The world changed drastically last year after Brexit and Trump's election, all while the Syrian conflict continues to escalate. In these bleak times the question of artistic political commitment urgently resurfaced. But, can art alone change the world? Arguably, the answer is no. And yet contemporary artists are not shying away from their deep ambivalence about our socio-economic situation.
Six extraordinary artists come together for Eigen + Art's 2017 summer group show—Revolt—to explore the ambivalent and ambiguous relationship between aesthetics and social reality, power and democracy. These artists—Birgit Brenner, Stef Heidhues, Christine Hill, Lada Nakonechna, Ricarda Roggan and, the only men among them, Jörg Herold—refuse to drown in despair while recognizing disempowerment. Through their works, these artists navigate the problem of sustaining a critical moment of aesthetic experience without legitimising mass culture, mass production—or its supposed opposite—art for its own sake. Their shared medium is ambivalence.
Nowhere is this ambivalence most sharp than in Birgit Brenner's tension-laden cardboard structures. In her arousing assemblages, she manages to get under our skin pointing straight to the exact source of discomfort.
The politically-active artist from Ukraine, Lada Nakonechna, presents two works that questions the use and abuse of language and people in advancing political goals. In Negotiation Table, photographs of journalists that were violently beaten, imprisoned, and punished as "traitors" during the Maidan political upheaval of 2013-14 appear to us like pawns in a political game.
Tensions and ambiguities of representation are central in Stef Heidhues's ceramic helmets which uses the material in an unexpected way.
Revolt's main progeny—Revolution—too has been cheapened, striped, and divorced from its original meaning. And that's not the only takeaway from Christine Hill's Revolution Fleamarket.
Meanwhile, Ricarda Roggan's conceptual photos of GDR-era voting booth furniture, meticulously recreated in the position in which they were found in an abandoned room, are far from nostalgic or romantic.

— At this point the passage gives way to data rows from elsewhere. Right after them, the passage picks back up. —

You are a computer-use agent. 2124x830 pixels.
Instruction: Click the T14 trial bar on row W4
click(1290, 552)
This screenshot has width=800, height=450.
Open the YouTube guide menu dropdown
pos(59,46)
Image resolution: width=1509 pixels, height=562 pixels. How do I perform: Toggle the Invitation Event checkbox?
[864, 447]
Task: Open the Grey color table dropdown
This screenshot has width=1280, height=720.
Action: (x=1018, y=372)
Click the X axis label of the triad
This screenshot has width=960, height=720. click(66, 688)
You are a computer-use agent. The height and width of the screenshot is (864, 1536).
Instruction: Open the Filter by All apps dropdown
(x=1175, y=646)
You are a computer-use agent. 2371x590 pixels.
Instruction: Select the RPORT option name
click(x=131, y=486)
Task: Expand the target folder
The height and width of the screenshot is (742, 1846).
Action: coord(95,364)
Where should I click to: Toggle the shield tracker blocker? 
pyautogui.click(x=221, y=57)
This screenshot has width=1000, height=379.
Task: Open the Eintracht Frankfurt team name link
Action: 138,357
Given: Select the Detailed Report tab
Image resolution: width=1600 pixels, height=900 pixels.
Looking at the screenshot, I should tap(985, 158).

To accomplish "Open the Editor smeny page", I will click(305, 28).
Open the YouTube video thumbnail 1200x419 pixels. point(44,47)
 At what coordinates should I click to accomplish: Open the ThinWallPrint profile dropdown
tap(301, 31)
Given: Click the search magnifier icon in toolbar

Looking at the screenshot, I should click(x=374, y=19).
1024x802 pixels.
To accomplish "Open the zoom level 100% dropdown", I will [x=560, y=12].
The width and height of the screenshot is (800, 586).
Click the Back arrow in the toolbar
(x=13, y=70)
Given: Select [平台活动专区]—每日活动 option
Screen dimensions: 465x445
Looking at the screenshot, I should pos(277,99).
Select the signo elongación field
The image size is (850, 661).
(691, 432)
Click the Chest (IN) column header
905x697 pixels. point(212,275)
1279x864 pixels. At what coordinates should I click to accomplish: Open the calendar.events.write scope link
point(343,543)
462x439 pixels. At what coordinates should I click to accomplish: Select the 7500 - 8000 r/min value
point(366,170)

Similarly, Jörg Herold questions the power of workerist propaganda in the GDR. In his 1985 film he throws us back into the twilight of Eastern European communism and the moments own ambivalence of workerist propaganda—which appear as an absurdity in the absence of freedom of speech.
Because these artists have not been conscripted to restructure the meaning of Revolt—they do not subject us to propagandistic or nihilistic messages. When joined under Revolt's banner, however, these artworks expose revolt's own self-conflicting history and meanings. They thus reveal artists' own ambivalence towards Revolt. A sharp note to strike in the year that marks both the 100th anniversary of the Russian Revolution and the inauguration of Trump's presidency.